Demonstration of adaptive wing

  • Ingo Müller
  • André Musolff
G3 10 (Lecture hall)

Abstract

Shape memory wires contract into the austenitic phase at high temperature and they expand into the martensitic phase at low temperature. Thus a current set through the wire will make the wire contract, because of Joule heating, and no current will make it expand, because of the cooling through the surrounding air. This behaviour may be harnessed for adapting the shape of an air foil to the existant flight conditions. This has been done and a model is shown - consisting of a "slice" of an airfoil which bends so as to minimize drag of the airfoil under the constraint of a fixed lift force.
The optimal shape of the air foil for given angles of incidence and different speeds of the incoming air is stored in a data bank calculated from aerodynamics. The necessary current for the realization of the shape is calculated from the Müller-Achenbach theory of shape memory which was recently adapted by Seelecke for quantitative predictions.
Basically that theory is a statistical thermodynamic theory of activated processes, where the transitions between the austenitic phase and martensitic is singled out by the direction of the elongation.
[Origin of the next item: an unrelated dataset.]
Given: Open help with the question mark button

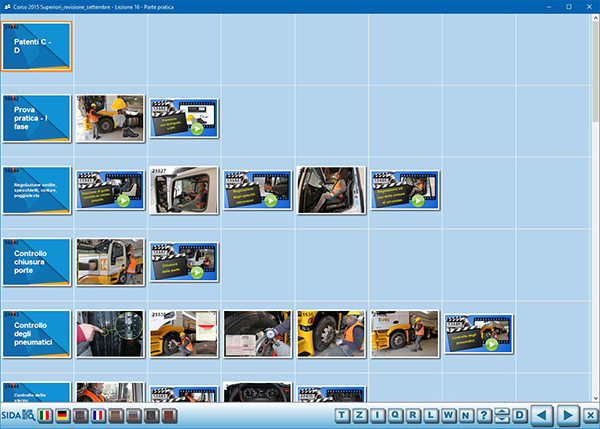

This theory combines rate laws for the phase fractions with the energy balance that governs the temperature of the wires.
The suitability of the theory for quantitative simulation of shape memory behaviour is shown by a feedback control problem which exhibits very good agreement between experiment and the prediction of the theory.
The airfoil exhibited during the session could be used interactively by the audience, because it responded to a change of the angle of incidence that could be adjusted by a joystick.